Since PSPDFKit’s beginnings in 2011, we’ve had to reinvent the way we work many times. Transitioning from a company consisting of a single person to one with more than 40 people requires change, and even more so when expanding from just iOS to Android, Web, Windows, and macOS.
That said, our biggest concerns have always been maintainability and long-term code evolution. PSPDFKit crossed the 1 million lines of code boundary long ago, and there are still quite a few features in the PDF spec that we want to support. At this size, and with millions of people constantly using our products, we cannot do a “grand rewrite” every few years. That said, some code we ship was written in 2009, and it still works just as well today.
Developing an SDK has unique challenges that often do not need to be considered when writing a typical application. Since our SDK is integrated into thousands of apps, people expect our API to be consistent, and ideally it shouldn’t ever change (unless someone runs into a specific limitation). We take great care to evolve our API in a meaningful way, and often the design is forward-thinking so that future extensions are easier.
Most of these lessons aren’t unique to an SDK, but they are applicable to any large software project. Once your code has many consumers, you will need to be more conservative or else face the backlash of fellow developers having to constantly update their code with every release (or, more drastically, simply stop updating your dependency).
PSPDFKit started on iOS, but over the years, we have conquered one platform after another. Our challenge to this day is finding a compromise between platform-idiomatic APIs and building common patterns across all platforms. It’s rare that we get an API just right on the first try, but our process is designed to attempt to close that gap, in that we identify a set of requirements and common needs and try to structure the interface as idiomatically as possible. Most of our partners implement our SDK across their app’s landscape, which usually is at least iOS, Android, and Web, and sometimes also Windows or even Electron. We structure our teams based on technology and not on specific features, so this is a particularly difficult challenge. About a year ago, we introduced proposals as a better way to plan features long-term.
Almost every feature we build at PSPDFKit starts with a proposal. Proposals are documents where we define what we want, in addition to outlining the API for each platform — even if we don’t plan to bring a feature to all platforms at the same time. Most new features start with an implementation in C++, our shared core that is used in every single platform. In the past, we usually began with the iOS implementation, which often made the Core design suboptimal for other consumers or challenging to map to Java via JNI and Web via WASM and PSPDFKit Server. With proposals, we usually catch these kinds of issues in advance, which leads to an improvement in the overall design for all platforms.

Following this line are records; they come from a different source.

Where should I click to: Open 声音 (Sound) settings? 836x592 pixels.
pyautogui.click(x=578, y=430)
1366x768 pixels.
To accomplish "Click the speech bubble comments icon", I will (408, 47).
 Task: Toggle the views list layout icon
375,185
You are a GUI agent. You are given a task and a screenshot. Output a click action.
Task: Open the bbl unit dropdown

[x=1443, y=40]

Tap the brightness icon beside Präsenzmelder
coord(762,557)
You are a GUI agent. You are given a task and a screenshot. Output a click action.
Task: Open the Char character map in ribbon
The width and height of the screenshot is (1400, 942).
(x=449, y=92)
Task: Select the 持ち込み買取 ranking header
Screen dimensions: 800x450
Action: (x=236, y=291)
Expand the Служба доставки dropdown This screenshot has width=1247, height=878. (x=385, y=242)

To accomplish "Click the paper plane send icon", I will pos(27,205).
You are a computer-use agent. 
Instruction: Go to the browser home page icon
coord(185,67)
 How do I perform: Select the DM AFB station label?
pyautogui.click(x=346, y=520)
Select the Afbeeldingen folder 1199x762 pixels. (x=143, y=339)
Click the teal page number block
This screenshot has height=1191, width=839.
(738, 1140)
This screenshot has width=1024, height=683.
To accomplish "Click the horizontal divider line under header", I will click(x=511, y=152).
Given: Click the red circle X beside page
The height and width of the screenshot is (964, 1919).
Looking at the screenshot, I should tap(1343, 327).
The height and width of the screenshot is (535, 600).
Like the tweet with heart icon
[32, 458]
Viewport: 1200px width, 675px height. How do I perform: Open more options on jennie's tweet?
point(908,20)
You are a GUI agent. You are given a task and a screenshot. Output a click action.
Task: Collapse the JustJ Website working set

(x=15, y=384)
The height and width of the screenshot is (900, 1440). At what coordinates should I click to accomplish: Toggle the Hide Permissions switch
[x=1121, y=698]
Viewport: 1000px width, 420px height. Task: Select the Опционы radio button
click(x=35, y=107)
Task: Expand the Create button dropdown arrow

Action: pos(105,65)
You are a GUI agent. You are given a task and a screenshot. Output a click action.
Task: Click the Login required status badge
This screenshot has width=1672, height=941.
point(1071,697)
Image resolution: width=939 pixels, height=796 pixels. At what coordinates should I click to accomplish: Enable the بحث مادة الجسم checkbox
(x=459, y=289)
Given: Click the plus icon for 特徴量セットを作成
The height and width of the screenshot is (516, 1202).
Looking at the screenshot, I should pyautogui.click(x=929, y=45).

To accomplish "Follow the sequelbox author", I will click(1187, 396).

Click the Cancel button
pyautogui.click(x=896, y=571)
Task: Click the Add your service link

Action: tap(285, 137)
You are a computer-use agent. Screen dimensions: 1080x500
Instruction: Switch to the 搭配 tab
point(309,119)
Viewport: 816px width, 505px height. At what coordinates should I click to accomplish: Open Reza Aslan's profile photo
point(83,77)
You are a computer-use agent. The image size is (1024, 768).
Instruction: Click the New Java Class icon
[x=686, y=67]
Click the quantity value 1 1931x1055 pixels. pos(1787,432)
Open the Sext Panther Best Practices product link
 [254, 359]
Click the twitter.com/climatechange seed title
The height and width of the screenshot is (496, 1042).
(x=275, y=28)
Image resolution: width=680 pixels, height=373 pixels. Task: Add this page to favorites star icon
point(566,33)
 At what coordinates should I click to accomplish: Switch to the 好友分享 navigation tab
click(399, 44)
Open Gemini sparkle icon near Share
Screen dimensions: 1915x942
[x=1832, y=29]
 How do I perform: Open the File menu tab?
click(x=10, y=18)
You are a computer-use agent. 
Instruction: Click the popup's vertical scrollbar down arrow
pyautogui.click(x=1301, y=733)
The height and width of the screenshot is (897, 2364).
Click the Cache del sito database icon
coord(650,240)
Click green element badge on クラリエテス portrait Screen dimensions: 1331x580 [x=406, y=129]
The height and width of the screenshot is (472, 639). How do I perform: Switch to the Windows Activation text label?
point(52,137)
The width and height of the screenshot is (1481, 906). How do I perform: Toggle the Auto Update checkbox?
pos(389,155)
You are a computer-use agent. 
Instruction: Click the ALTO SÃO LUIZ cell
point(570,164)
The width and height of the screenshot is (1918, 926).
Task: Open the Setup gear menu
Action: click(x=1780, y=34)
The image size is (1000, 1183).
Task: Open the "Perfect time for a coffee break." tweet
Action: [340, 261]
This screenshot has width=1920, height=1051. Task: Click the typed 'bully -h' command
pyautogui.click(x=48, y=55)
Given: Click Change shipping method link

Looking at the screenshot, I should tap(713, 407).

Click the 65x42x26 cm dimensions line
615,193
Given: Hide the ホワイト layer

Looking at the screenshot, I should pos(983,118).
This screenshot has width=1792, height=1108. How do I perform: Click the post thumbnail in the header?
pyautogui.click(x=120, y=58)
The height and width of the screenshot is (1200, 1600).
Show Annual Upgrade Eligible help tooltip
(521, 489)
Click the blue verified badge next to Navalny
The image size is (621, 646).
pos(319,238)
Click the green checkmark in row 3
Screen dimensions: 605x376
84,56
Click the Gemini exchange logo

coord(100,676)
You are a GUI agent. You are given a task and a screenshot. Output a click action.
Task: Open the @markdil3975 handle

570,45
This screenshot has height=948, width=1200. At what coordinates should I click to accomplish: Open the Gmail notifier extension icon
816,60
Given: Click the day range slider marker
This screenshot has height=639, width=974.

A proposal includes the following sections:
Current public APIs (all platforms!)
Proposed public APIs (all platforms!)
Further details based on proposals
Each proposal has a person responsible for moving the process along. The author might not be able to answer all questions and sections on their own, but that’s completely fine. The proposal author will usually write what they know and then ping a few people that they know are most involved to help with areas they are unsure about. They will then keep on discussing the various parts until all major questions are sufficiently addressed and the proposal is accepted.
Deciding which feature to tackle next is really hard with a product that has so many different use cases. Customers who primarily use PSPDFKit as a magazine viewer might ask for linearized loading or page curl transitions, while a pilot on an airplane is mostly interested in fast search, and board meeting members want efficient and easy-to-use annotation tools. Meanwhile, customers on PDF Viewer might ask for split-screen mode or page cropping — something we basically never hear from our B2B partners.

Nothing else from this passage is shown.